Iran shares long, porous borders with neighbors, including Afghanistan and Iraq, two countries to which the United States has dedicated trillions of dollars and thousands of lives to stabilize. Turkey, Pakistan and Iran’s neighbors in the Gulf are also affected by the spread of covid-19, as are Syria and Lebanon, states with significant ties to Tehran. If the pandemic spreads in such conflict-torn nations as Syria and Yemen, vulnerable populations in refugee camps and displacement sites could find themselves in an even more dire condition, leading to further refugee flows to the West.
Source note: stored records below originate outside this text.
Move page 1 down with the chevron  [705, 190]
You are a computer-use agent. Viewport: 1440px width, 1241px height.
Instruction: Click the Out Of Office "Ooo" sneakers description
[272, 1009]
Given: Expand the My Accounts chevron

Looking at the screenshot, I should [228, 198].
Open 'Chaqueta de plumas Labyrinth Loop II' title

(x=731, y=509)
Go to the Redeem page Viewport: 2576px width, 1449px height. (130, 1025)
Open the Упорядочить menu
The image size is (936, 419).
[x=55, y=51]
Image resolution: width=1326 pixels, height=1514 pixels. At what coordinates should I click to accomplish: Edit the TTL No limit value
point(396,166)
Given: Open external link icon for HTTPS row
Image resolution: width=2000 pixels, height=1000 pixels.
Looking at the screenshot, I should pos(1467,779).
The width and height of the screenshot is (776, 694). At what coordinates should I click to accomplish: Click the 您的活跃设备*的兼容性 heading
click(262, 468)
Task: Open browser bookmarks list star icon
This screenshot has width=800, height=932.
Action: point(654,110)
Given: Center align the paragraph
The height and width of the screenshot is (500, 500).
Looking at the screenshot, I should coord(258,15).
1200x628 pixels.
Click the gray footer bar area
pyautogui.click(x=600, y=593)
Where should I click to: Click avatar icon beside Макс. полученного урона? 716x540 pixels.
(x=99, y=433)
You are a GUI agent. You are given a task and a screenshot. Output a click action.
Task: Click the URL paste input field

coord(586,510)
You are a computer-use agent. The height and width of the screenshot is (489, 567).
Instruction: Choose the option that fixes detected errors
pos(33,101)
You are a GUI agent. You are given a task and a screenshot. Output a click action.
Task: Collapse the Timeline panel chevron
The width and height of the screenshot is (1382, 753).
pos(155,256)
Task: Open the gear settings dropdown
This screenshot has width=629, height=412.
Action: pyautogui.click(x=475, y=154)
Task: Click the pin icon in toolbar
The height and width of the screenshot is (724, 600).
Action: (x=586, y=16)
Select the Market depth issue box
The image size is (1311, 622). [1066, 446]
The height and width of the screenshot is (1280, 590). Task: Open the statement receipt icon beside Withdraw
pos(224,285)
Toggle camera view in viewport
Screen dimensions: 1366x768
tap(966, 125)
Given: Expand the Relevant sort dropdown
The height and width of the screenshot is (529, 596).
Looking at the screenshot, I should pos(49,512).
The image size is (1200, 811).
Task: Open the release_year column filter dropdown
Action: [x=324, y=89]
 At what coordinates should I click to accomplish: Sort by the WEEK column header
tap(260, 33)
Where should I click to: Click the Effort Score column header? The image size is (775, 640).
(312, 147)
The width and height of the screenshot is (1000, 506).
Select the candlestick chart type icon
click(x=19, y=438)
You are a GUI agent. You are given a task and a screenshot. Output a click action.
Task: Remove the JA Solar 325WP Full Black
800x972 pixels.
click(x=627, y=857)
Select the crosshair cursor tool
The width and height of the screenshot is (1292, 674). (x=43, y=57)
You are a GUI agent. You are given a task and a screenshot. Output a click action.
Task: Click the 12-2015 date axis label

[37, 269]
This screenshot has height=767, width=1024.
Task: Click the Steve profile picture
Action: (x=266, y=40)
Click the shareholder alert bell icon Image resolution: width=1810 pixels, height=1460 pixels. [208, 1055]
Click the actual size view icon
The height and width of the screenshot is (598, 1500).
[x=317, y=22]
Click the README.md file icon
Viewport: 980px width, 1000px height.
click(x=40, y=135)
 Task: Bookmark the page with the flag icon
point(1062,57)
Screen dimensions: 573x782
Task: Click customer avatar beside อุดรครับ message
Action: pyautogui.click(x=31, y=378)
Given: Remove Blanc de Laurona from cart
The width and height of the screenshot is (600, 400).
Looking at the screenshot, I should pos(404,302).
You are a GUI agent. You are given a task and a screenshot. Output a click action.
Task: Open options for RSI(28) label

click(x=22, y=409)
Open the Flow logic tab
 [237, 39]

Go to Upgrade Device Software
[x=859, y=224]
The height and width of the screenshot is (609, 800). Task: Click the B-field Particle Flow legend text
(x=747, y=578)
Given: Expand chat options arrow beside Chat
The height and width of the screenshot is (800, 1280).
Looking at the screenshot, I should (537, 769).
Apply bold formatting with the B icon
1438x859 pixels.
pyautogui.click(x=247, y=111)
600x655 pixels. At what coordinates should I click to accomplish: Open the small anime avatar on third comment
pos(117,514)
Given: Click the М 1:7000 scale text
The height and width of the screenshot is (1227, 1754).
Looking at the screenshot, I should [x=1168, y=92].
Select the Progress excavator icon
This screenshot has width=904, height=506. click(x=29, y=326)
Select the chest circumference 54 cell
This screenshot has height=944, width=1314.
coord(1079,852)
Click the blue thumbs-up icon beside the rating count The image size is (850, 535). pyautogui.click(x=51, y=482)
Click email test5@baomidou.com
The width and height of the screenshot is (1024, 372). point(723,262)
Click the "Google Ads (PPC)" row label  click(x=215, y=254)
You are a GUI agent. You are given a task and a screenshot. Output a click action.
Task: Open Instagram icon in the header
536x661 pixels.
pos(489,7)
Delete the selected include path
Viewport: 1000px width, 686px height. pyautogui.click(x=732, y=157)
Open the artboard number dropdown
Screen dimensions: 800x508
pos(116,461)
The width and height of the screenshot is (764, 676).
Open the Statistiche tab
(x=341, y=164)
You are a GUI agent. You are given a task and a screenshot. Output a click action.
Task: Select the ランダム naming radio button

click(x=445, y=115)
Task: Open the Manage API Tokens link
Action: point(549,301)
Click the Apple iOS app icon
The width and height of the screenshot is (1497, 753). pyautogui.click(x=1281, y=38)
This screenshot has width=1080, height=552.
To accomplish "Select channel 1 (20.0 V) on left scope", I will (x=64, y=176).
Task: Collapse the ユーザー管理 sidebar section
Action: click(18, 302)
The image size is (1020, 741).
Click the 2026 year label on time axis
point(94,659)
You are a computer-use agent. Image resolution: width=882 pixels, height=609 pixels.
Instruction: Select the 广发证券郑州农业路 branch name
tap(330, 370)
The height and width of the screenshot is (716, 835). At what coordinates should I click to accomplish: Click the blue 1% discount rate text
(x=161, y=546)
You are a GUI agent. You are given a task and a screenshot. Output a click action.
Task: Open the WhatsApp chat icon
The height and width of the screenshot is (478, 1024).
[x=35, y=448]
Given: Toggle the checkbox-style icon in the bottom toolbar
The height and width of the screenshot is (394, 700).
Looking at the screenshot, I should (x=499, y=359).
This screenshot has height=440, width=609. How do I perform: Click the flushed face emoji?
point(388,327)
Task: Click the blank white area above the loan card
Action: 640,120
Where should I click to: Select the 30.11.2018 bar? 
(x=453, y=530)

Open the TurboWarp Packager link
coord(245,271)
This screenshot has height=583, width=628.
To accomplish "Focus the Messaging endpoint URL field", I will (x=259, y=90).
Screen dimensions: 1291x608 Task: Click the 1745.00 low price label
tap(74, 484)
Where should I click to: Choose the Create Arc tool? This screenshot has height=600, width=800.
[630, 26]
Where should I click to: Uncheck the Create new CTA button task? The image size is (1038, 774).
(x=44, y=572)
The spread of the coronavirus could also affect international inspectors’ ability to remain in Iran, complicating international efforts to monitor its nuclear program.

Even in the scenario in which U.S. pressure somehow leads the Iranian regime to collapse — which, though unlikely, seems to be the administration’s real goal — it is fair to ask whether the political and social collapse of a country of 80 million people at a time of a global pandemic is in the United States’ — or anybody’s — interest.

The answer to this challenge is not to abandon the critical goals of preventing Iran from developing nuclear weapons or of containing its regional influence, nor is it to provide blanket sanctions relief that the regime could use for anything beyond humanitarian purposes. Instead, it is for the United States to act in its own interest with measures that can help alleviate the certain catastrophe that maintaining the current policy will likely produce.

The United States should pause any further escalation of its failing sanctions campaign, offer Iran whatever help it needs to fight the pandemic; expand the list of humanitarian and medical goods exempt from U.S. sanctions, and pledge not to sanction any bank, company or nongovernmental organization involved in providing medical support. Washington should also support an International Monetary Fund loan to be used exclusively to combat the virus and put further sanctions relief on the table in exchange for Iranian nuclear restraint and cooperation in the region.

Critics will say this approach would only reward Iranian bad behavior and bail out a regime that bears responsibility for the tragedy affecting its country. The alternative, however, could be a far greater tragedy that affects us all.